>> start Materials provided

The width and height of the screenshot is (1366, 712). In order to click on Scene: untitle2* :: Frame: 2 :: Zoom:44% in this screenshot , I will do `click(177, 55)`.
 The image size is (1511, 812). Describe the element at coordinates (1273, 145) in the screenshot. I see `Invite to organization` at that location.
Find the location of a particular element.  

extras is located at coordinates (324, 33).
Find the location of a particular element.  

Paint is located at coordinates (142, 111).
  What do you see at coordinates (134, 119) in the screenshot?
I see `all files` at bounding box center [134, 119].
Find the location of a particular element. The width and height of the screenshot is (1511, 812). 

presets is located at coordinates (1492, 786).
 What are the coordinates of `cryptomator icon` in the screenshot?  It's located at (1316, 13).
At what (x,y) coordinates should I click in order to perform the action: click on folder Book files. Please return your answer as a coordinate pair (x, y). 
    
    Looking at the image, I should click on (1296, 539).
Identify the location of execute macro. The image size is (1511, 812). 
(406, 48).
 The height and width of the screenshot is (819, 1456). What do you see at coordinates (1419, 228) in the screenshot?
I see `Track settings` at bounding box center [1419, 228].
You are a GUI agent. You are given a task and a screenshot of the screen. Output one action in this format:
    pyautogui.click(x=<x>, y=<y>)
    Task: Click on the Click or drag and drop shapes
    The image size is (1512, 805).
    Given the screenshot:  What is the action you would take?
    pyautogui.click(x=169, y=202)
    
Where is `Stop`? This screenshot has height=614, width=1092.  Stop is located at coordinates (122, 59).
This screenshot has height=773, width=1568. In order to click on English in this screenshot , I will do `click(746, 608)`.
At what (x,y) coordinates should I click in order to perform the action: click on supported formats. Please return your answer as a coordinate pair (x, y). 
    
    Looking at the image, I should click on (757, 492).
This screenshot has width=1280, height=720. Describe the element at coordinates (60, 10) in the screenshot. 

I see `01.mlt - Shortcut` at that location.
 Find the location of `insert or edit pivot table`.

>> end Materials provided

• _Problem details_
Rewrite all of the data above, switching every "Find the location of a particular element" to "Locate a particular element" and leaving everything else unchanged.

• _Solution for this exercise_
The width and height of the screenshot is (1366, 712). In order to click on Scene: untitle2* :: Frame: 2 :: Zoom:44% in this screenshot , I will do `click(177, 55)`.
 The image size is (1511, 812). Describe the element at coordinates (1273, 145) in the screenshot. I see `Invite to organization` at that location.
Locate a particular element.  

extras is located at coordinates (324, 33).
Locate a particular element.  

Paint is located at coordinates (142, 111).
  What do you see at coordinates (134, 119) in the screenshot?
I see `all files` at bounding box center [134, 119].
Locate a particular element. The width and height of the screenshot is (1511, 812). 

presets is located at coordinates (1492, 786).
 What are the coordinates of `cryptomator icon` in the screenshot?  It's located at (1316, 13).
At what (x,y) coordinates should I click in order to perform the action: click on folder Book files. Please return your answer as a coordinate pair (x, y). 
    
    Looking at the image, I should click on (1296, 539).
Identify the location of execute macro. The image size is (1511, 812). 
(406, 48).
 The height and width of the screenshot is (819, 1456). What do you see at coordinates (1419, 228) in the screenshot?
I see `Track settings` at bounding box center [1419, 228].
You are a GUI agent. You are given a task and a screenshot of the screen. Output one action in this format:
    pyautogui.click(x=<x>, y=<y>)
    Task: Click on the Click or drag and drop shapes
    The image size is (1512, 805).
    Given the screenshot:  What is the action you would take?
    pyautogui.click(x=169, y=202)
    
Where is `Stop`? This screenshot has height=614, width=1092.  Stop is located at coordinates (122, 59).
This screenshot has height=773, width=1568. In order to click on English in this screenshot , I will do `click(746, 608)`.
At what (x,y) coordinates should I click in order to perform the action: click on supported formats. Please return your answer as a coordinate pair (x, y). 
    
    Looking at the image, I should click on (757, 492).
This screenshot has width=1280, height=720. Describe the element at coordinates (60, 10) in the screenshot. 

I see `01.mlt - Shortcut` at that location.
 Find the location of `insert or edit pivot table`.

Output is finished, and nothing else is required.